All deaths are tragic but some deaths are more tragic than others. All deaths bring feeling of sadness and sense of loss but some deaths bring extreme feeling of sadness and loss. Such is the death of Syed Shamsul Haq. His is not an ordinary death, for it’s the end of a subtle journey of a versatile writer of our language and literature—a genuine aesthete extraordinaire. He was a writer who excelled in all genres of literature and culture. He wrote verses, fictions, plays, essays, songs and even movie scripts—in fact his aesthetic journey started with script writing—of excellent aesthetic qualities.
Syed Shamsul Haq was also a translator of the highest order, for until now he is befittingly credited to be the most successful translator of Shakespeare’s plays into Bangla. That is why Ataur Rahman, who directed the highest number of Haq’s both original and translated plays, has observed that Syed Shamsul Haq possessed an amazingly miraculous expertise in rendering source language (English) into target language (Bangla) picking same sounding words in the rendered version (phonologically compatible in both languages) without distorting the sense of the original texts, particularly when he translated Shakespear’s verse-plays.
I feel proudly privileged to have been included in the list of his fond names of translators after he had witnessed the performance of my translated play Life of Galileo Galileo by Bertolt Brecht, directed by Ataur Rahman. On different occasions after that we met on and off stage several times in many events, but the one I wish to mention here stands out special in my mind. It was at the International Literary Festival 2014 arranged by Bangla Academy. At that time I was planning to publish a half-yearly compilation of translated works of Bangladeshi writers by the name Translation, and during the tea-break I expressed my willingness to include a few of his translated poems in the first issue. He showed his enthusiasm with a specific stipulation: they should be translated by me, and only me. I agreed and by next week he sent me through a messenger six of his choice poems. I subsequently translated them and mailed him for his approval but received no response for two weeks or so. I became very apprehensive. Then one fine morning the following mail came:
Dear Selim,
Unfortunately I had no access to my mail box since about a week. Meanwhile your mail came and on opening today I was very impressed by your rendition of my poems in English. You have done a good job. Please go ahead with the bunch.
Warm regards,
Syed Haq
Joy Bangla
I find the following among them very closely connected with the subject I am discussing here today:
If I had to Leave
(The Bangla version of the poem is a sonnet but the English rendering is not.)

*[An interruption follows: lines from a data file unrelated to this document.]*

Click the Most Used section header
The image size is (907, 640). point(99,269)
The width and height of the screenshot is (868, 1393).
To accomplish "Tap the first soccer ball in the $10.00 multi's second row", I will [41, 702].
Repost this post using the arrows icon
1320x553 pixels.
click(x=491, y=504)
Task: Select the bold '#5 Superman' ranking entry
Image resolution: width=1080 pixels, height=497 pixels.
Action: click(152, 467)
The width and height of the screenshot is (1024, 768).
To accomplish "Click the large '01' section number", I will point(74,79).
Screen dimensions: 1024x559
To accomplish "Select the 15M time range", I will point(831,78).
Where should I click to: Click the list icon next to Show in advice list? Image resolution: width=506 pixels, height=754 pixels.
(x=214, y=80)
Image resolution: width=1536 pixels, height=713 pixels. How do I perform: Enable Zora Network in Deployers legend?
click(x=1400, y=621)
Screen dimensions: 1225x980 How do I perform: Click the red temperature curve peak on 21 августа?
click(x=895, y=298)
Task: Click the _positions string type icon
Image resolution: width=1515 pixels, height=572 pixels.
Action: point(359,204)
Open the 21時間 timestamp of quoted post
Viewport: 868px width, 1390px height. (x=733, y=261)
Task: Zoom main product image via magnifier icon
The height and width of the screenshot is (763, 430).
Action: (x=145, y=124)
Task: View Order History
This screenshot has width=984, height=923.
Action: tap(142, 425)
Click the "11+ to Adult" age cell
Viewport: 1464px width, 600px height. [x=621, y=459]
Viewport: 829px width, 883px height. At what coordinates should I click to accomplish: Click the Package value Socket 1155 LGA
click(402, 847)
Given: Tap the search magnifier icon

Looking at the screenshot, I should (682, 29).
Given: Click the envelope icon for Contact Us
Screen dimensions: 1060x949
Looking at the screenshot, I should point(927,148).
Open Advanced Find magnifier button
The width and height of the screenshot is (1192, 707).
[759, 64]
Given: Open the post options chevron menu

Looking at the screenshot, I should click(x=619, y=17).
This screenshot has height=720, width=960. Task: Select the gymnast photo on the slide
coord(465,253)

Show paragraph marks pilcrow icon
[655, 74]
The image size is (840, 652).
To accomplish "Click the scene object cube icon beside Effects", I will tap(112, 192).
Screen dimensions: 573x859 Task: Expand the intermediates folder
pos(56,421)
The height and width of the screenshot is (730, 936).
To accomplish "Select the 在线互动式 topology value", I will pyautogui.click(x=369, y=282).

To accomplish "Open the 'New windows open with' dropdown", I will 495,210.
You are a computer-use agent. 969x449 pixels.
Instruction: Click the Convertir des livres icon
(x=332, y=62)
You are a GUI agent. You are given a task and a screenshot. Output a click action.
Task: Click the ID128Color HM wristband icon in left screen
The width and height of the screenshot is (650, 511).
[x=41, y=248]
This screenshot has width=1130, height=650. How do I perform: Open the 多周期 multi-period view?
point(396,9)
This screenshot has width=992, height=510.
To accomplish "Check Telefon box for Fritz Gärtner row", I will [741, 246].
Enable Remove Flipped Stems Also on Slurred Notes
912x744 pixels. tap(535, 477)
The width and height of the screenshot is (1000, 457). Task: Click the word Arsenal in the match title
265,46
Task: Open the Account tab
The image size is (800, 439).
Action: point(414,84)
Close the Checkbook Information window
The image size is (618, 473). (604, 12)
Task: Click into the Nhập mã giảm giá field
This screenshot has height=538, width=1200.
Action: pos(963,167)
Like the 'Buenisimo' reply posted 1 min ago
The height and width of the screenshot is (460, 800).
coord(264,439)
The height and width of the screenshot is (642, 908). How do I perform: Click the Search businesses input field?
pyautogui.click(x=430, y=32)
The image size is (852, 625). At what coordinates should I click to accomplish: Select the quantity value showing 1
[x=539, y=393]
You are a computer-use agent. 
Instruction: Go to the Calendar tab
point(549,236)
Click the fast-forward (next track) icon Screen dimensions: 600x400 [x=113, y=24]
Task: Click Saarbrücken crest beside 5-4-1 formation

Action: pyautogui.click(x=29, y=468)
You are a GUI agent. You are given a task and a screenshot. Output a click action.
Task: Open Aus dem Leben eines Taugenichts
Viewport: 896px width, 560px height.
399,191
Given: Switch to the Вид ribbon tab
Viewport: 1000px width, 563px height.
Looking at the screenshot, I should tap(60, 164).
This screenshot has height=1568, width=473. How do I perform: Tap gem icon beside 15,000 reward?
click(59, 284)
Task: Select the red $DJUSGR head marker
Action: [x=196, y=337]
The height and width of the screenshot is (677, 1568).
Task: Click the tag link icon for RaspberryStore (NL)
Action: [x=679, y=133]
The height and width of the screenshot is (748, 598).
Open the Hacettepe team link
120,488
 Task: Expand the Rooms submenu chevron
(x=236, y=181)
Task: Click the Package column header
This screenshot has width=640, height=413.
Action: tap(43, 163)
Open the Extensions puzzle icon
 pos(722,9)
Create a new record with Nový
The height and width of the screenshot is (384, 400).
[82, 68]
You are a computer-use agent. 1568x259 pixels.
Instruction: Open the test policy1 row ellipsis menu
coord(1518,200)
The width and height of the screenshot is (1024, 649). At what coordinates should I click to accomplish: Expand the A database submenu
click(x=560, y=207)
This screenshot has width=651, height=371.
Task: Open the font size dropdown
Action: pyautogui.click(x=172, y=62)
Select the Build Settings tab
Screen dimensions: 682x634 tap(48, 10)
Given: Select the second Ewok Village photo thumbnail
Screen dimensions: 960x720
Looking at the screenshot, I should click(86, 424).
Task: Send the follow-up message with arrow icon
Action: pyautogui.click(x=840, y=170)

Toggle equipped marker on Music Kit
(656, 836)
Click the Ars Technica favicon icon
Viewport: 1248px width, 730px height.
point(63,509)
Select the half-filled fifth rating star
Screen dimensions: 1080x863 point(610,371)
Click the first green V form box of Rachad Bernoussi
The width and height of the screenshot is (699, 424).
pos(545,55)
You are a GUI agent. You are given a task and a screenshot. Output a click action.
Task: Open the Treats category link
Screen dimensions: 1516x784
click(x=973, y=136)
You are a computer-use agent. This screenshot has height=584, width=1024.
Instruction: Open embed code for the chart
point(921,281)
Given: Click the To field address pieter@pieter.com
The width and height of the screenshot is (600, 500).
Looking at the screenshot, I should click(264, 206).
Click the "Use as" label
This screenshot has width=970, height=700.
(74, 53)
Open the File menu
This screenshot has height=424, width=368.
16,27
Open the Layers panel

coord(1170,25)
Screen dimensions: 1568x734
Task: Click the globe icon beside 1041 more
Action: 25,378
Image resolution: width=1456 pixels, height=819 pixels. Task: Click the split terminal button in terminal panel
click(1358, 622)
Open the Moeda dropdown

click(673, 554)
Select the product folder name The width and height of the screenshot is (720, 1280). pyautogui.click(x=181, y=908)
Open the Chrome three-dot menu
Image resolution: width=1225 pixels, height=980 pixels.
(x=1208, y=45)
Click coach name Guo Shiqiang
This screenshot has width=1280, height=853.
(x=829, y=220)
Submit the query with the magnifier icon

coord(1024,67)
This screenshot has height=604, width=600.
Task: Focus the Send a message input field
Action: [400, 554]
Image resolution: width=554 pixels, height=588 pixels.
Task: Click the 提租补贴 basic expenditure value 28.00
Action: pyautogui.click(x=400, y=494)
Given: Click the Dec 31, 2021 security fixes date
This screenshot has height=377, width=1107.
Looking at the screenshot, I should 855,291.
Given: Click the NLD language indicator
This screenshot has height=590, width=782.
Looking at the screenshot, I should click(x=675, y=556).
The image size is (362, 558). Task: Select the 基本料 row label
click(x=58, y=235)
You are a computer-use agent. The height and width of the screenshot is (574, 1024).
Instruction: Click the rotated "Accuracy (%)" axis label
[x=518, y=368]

It’d be good to leave behind certain things of worldly life,
Such as leaving your pen on the night table
Just like that melody of Sitar, it’s good to leave calmly–
And then fly into the innumerable blue stars.
I must have to leave this enchanting dusty highway,
I’ll smear myself with the mica flakes of this long journey,
Leave behind the worldly life I’m hooked with like Chaitra Chakra,
Pitcherful water I’d leave preserved for thirsty wayfarers.
I’d leave behind my expectant cow in the language cowshed,
Keep the winter-fire ablaze in the winter of Kurigram.
How pleasing this sun would be once again—when the night dawns!
On this plinth of mine a hut with gold-straw would be built again.
That hut with those posts and that gold-straw of the past–
I’d leave behind its blueprint, if I left—I’d leave only then.